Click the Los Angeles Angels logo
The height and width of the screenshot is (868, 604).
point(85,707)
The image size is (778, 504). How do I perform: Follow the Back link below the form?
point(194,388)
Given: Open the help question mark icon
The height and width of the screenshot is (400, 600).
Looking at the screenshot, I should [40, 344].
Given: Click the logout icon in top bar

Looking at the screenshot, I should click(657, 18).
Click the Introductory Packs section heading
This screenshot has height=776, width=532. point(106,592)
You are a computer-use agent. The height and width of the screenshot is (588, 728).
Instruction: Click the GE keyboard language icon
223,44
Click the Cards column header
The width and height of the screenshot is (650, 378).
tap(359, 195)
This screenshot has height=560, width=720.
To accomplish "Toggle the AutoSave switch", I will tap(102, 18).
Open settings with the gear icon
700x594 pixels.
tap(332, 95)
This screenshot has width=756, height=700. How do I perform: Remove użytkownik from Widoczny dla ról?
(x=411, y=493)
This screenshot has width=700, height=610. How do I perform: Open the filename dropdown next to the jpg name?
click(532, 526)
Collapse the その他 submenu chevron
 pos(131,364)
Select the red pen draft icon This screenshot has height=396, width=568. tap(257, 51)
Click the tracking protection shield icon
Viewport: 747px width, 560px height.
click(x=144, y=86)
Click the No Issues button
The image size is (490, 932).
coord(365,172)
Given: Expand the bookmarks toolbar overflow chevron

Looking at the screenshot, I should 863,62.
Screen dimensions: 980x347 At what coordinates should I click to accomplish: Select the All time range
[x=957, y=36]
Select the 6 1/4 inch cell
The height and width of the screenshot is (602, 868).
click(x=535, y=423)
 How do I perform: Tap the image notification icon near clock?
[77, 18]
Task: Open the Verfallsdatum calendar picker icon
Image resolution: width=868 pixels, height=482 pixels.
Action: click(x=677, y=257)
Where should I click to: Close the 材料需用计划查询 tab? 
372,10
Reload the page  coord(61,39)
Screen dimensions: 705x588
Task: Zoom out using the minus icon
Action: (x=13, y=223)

________________________

PROBLEM REQUIREMENTS: Everything from the line with "Image resolution: width=868" to the end of the listing, and only that, is to be set down exactly, line by line.

YOUR RESPONSE:
Image resolution: width=868 pixels, height=482 pixels.
Action: click(x=677, y=257)
Where should I click to: Close the 材料需用计划查询 tab? 
372,10
Reload the page  coord(61,39)
Screen dimensions: 705x588
Task: Zoom out using the minus icon
Action: (x=13, y=223)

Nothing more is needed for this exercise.